● **Excerpted passage**:
::::
If Shareholders are in doubt as to how to vote, they should seek advice from
their accountant, solicitor or other professional adviser without delay."
NOTICE OF ANNUAL GENERAL MEETING
Notice is given that the Annual General Meeting of Tawana Resources NL (ACN
085 166 721) will be held at Level 15, 9 Castlereagh Street, Sydney, New South
Wales on 27 May 2011 commencing at 10.00am EST.
BUSINESS
1. Financial Statements and Reports
To receive and consider the annual financial report of the Company,
together with the directors` and the auditor`s reports, for the financial
year ended 31 December 2010.
2. Resolution 1 - Adoption of Remuneration Report
To consider and, if thought fit, pass the following resolution as an
ordinary resolution:
"That, for the purposes of section 250R of the Corporations Act and for
all other purposes, the Remuneration Report for the financial year ended
31 December 2010 be adopted."
::::
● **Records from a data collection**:
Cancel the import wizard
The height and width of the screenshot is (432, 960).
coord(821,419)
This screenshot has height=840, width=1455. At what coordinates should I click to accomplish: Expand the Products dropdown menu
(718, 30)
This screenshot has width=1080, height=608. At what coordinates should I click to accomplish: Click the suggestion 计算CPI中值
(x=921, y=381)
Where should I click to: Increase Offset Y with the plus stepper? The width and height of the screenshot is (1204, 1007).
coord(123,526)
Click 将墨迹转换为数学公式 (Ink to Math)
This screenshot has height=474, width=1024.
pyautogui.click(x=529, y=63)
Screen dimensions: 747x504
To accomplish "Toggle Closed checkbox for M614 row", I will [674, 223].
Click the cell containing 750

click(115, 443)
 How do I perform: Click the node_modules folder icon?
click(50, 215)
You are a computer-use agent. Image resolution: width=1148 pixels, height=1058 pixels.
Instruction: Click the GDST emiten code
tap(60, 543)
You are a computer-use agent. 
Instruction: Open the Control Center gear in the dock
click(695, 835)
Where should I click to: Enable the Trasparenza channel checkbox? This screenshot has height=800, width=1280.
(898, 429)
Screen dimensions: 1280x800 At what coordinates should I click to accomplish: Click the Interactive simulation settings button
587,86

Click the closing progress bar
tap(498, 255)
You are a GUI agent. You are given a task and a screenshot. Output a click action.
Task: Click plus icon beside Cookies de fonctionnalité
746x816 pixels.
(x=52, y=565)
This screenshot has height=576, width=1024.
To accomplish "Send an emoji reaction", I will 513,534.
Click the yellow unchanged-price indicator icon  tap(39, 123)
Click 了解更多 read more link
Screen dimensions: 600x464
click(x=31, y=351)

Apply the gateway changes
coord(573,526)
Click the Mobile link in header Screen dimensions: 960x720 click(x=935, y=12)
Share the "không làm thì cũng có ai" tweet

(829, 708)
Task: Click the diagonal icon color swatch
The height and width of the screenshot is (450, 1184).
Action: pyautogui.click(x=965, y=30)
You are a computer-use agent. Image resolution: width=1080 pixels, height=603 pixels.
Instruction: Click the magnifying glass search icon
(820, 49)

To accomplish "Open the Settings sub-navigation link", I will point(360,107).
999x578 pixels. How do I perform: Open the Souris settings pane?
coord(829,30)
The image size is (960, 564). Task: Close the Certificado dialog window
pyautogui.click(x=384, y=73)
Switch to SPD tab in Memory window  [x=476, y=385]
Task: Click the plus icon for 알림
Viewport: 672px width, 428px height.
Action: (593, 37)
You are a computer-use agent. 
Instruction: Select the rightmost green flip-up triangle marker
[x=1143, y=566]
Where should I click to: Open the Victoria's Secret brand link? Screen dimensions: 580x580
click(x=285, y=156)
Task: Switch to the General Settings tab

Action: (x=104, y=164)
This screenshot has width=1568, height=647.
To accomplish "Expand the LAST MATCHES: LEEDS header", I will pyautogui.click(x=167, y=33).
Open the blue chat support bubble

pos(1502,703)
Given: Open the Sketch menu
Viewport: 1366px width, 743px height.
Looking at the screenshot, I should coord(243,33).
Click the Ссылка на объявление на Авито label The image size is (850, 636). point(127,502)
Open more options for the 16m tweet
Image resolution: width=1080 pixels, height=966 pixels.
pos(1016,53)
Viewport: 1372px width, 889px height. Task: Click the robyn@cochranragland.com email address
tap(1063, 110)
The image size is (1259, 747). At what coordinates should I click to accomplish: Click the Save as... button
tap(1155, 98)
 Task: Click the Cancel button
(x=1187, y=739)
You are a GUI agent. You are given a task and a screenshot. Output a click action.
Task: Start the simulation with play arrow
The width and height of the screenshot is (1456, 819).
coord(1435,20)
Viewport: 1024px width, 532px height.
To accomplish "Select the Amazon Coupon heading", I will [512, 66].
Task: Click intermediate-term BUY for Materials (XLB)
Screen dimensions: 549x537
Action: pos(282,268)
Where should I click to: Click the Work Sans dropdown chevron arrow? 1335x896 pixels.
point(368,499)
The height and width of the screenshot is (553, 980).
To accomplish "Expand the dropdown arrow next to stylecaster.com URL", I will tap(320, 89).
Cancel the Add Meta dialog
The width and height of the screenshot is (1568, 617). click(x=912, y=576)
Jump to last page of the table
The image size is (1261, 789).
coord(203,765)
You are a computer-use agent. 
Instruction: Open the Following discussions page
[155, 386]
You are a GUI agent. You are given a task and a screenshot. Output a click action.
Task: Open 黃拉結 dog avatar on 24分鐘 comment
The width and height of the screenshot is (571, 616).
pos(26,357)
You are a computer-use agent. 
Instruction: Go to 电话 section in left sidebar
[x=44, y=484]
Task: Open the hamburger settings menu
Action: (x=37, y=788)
::::
● **Problem statement**: Continue the Tawana Resources meeting notice from its last sentence. The records are not needed for this.

● **Result below**:
Note: The vote on this resolution is advisory only and does not bind the
Directors or the Company.
3. Resolution 2 - Re-election of Warwick Grigor
To consider and, if thought fit, pass the following resolution as an
ordinary resolution:
"That Warwick Grigor, who retires by rotation in accordance with clause
59 of the Company`s Constitution and Listing Rule 14.4, and being
eligible for re-election, be re-elected as a Director."
4. Resolution 3 - Increase in Non-Executive Directors` Fee Cap
To consider and, if thought fit, pass the following resolution as an
ordinary resolution:
"That, in accordance with clause 62 of the Company`s Constitution and
Listing Rule 10.17, the remuneration for the services of non-executive
directors of the Company is increased by $200,000 to an aggregate maximum
sum of $300,000 per annum."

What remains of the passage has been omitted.